Check your understanding ::
1. In the wildfire article, copy everything from "Zhi-feng Zhao, who" down to "from her family.", changing "restaurant business" to "catering business".
2. According to the wildfire article, in what year did Shaw Zhao buy the Altadena home for his parents?
3. Decide whether each statement agrees with the wildfire article, and answer yes or no, quoting the deciding words: (a) Zhi-feng Zhao came to the United States from China in 1989. (b) Shaw Zhao found his father at a shelter for evacuees. (c) Shaw Zhao's mother died from cancer in 2021.

Extracted text ::
________
LOS ANGELES — Shaw Zhao was worried even before he arrived in Los Angeles last week: His father's neighborhood was in an evacuation zone as deadly wildfires raged in the metropolitan area, and Zhao hadn't heard from the 84-year-old the previous night.
As he made his way from the airport to Zhi-feng Zhao's home in the Altadena neighborhood on Jan. 8, he was stopped by police blockades. So he went to a shelter for evacuees, searching every bed for his father's familiar face to no avail.
The next day, he got into the neighborhood on foot, walking for an hour with his Lyft driver and the man's wife — two strangers who had agreed to help him.
Approaching his father's home, the houses along the entire block were all but gone. A coyote sniffed around the debris where his father's home once stood. When he went to inspect, he was horrified to find his father's remains.
''It was very difficult,'' Zhao said, crying.
Zhi-feng Zhao, who was among at least 25 people killed in one of the most destructive natural disasters in Southern California's history, had come to the United States from China in 1989, his son said, speaking partially in Mandarin.
His father, who was orphaned as a child and grew up in poverty in China, earned a college degree in math and mechanical engineering. After he immigrated to the U.S., he was unable to continue his academic work in his field because of the language barrier and instead worked in the restaurant business, his son said.
Shaw Zhao said he bought the Altadena home for his parents in 2003. His mother, a local Chinese schoolteacher, died from cancer in 2021 during the COVID-19 pandemic when she was afraid to go to the hospital because she didn't want to be isolated from her family.
________
(Data items)

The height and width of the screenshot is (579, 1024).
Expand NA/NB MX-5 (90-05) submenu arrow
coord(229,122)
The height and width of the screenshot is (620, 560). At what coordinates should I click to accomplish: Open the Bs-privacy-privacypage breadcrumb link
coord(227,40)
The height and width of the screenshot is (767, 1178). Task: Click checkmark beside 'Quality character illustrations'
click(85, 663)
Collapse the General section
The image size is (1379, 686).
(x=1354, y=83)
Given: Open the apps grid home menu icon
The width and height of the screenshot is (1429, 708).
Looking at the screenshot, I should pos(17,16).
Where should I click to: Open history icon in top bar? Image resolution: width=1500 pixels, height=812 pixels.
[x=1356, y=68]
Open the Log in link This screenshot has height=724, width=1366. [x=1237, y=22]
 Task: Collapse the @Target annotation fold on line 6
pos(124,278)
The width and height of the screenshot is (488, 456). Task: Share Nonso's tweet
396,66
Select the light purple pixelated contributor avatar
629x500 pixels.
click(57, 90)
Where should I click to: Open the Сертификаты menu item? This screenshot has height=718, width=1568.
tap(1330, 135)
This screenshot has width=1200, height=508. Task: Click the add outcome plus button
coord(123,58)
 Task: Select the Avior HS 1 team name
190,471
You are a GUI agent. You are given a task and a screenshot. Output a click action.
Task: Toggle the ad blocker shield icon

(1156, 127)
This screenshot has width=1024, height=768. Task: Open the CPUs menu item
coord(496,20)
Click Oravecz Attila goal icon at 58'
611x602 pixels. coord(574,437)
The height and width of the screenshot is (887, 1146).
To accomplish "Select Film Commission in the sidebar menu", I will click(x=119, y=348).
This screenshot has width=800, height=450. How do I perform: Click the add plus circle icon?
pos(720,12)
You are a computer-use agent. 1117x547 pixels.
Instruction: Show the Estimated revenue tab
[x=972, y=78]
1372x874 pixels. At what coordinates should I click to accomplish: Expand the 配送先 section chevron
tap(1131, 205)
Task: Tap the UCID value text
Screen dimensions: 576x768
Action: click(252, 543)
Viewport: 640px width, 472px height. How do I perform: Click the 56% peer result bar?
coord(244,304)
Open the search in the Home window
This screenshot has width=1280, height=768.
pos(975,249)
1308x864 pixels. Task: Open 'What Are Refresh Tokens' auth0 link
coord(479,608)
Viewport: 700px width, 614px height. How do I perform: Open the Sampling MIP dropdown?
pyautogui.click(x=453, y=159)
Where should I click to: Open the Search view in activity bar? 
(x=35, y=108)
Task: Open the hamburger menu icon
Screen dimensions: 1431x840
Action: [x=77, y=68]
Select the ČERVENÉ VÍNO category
________
Responses ::
1.
Zhi-feng Zhao, who was among at least 25 people killed in one of the most destructive natural disasters in Southern California's history, had come to the United States from China in 1989, his son said, speaking partially in Mandarin.
His father, who was orphaned as a child and grew up in poverty in China, earned a college degree in math and mechanical engineering. After he immigrated to the U.S., he was unable to continue his academic work in his field because of the language barrier and instead worked in the catering business, his son said.
Shaw Zhao said he bought the Altadena home for his parents in 2003. His mother, a local Chinese schoolteacher, died from cancer in 2021 during the COVID-19 pandemic when she was afraid to go to the hospital because she didn't want to be isolated from her family.

2. 2003

3.
(a) Yes: "had come to the United States from China in 1989"
(b) No: "searching every bed for his father's familiar face to no avail"
(c) Yes: "died from cancer in 2021"